Air India's arm raises Rs 7,000 cr from bond market to dilute debt burden

The bond was floated at 6.99%, around 86 bps higher than the three-year govt bond yield, to be followed by a Rs 15,000 crore bond issue in two weeks

Air India

A special purpose vehicle of state-owned Air India has raised Rs 7,000 crore from the bond market, in a major exercise to clean up the balance sheet before privatisation. 

The bond was floated by Air India Asset Holdings (AIAHL), which houses around Rs 26,500 crore of Air India’s Rs 60,000 crore debt and non-core assets like real estate. 

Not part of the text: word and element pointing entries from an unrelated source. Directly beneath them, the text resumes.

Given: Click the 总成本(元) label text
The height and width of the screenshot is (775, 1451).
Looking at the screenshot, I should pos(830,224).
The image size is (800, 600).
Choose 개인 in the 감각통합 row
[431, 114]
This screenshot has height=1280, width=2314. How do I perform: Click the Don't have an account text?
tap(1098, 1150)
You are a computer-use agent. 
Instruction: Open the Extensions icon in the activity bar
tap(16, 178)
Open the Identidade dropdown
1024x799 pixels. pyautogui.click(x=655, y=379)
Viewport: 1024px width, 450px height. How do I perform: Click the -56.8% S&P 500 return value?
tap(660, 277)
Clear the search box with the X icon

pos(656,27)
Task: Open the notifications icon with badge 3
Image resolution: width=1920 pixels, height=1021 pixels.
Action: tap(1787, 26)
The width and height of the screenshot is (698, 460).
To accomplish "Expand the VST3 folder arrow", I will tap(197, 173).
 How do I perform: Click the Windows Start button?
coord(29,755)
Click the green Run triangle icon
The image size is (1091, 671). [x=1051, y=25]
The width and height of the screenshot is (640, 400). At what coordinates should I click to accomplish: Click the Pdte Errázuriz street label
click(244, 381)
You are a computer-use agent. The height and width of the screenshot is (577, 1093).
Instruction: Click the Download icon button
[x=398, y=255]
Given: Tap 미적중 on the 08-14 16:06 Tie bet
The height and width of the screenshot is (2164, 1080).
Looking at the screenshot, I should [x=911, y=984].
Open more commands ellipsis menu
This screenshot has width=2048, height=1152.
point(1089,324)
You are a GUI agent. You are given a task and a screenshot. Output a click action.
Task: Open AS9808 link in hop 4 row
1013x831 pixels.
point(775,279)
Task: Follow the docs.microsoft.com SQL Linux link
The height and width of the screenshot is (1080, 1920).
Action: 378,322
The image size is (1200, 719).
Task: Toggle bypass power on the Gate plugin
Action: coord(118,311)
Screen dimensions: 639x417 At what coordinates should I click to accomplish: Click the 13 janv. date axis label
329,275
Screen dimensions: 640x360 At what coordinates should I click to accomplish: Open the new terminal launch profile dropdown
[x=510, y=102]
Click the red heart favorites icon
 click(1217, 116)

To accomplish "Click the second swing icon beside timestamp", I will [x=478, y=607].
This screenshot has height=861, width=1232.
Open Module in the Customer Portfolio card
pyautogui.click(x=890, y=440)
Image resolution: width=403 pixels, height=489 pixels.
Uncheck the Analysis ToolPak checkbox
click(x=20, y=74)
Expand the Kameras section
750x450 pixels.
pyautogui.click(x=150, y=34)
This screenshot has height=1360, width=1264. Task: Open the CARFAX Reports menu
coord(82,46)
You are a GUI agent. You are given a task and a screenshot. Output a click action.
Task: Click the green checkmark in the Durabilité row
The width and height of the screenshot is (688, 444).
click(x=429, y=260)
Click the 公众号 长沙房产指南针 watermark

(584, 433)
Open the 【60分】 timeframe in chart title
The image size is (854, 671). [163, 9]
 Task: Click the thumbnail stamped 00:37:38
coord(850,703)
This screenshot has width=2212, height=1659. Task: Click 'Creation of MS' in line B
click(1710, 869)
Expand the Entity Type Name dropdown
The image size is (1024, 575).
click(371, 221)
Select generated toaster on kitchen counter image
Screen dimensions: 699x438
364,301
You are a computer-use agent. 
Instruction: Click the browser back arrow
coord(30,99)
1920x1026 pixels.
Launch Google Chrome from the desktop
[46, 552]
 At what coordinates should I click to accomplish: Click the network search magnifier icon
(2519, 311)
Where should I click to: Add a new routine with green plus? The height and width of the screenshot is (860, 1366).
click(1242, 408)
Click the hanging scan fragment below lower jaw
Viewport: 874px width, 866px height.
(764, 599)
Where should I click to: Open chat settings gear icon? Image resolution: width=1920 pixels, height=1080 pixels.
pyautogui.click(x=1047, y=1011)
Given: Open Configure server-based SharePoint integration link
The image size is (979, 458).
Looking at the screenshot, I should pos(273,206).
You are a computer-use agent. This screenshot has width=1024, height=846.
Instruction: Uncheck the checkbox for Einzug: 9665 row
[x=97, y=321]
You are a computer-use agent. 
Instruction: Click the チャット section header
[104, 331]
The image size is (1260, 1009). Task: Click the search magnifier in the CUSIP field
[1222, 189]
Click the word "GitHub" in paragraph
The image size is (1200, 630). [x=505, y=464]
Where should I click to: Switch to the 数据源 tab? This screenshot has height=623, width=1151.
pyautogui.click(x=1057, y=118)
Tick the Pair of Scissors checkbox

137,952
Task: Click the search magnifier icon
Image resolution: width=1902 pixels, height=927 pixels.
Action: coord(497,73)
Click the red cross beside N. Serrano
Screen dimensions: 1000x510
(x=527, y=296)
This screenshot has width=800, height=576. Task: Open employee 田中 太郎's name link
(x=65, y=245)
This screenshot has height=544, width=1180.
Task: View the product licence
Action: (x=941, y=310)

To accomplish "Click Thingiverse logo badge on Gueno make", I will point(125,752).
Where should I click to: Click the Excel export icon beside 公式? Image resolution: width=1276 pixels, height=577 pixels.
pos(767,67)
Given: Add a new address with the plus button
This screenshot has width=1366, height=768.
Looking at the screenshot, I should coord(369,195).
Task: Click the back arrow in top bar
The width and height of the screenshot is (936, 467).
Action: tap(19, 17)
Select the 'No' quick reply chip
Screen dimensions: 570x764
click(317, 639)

Among the top three subscribers were Trust Capital, ICICI Bank, and State Bank of India (SBI). While Trust Capital and ICICI each subscribed to Rs 2,000 crore each, SBI subscribed to Rs 1,100 crore.

The bond was floated at 6.99 per cent, around 86 basis points higher than the three-year government bond yield, which stood at 6.13 per cent and was subscribed nearly three times. 

“The bond received bids worth Rs 20,830 crore from 47 bidders which includes banks and mutual funds. It is the highest in the yield based bond market in the history of Bombay Stock Exchange. The company has decided to accept the entire issue of Rs 7,000 crore,” an Air India spokesperson said.

A senior Air India official said the bond issue was timed well because higher oil prices on Monday resulted in increase in bond yields in the Indian market. “Also it’s a Government of India- subscribed bond essentially meaning that the government is responsible for the coupon payment. This increased the confidence of the market,” the official said.

This issue will be followed by a second tranche of bond by AIAHL of Rs 15,000 crore, which will have a maturity period of 10 years. “Just like today we have to time the next issue so that it generates enough interest. We are in discussion with Employee Provident Fund Organisation (EPFO) and Life Insurance Corporation (LIC) for the same.  

Debts of Rs 29,464 crore will be transferred to AIASL, a special purpose vehicle (SPV) created to warehouse working capital loans, non-core assets like real estate and artifacts, and four subsidiaries.

A good response from the market is crucial for the company because the government has made its intention clear that it doesn’t want to be in the airline business and wishes to sell the carrier, which has accumulated losses of more than Rs 19,435 crore in the last three years.

It also has around 15 aircraft grounded due to lack of spares because it has been unable to pay vendors.

The company posted a loss of Rs 7,635 crore, the highest in its history, in FY19.

Bond traders have said with a sovereign guarantee for raising Rs 15,000 crore, bonds will find a good response in the market.

“Government-guaranteed bonds will find a favourable response from the EPFO and government-owned insurance funds because they are eager to play safe and government security provides an assurance. There is an appetite in the market, however, and it will depend on the coupon rate of the bonds,” a trader said. In 2012, the company had raised around Rs 7,400 crore, subscribed mainly by Life Insurance Corporation of India and the EPFO.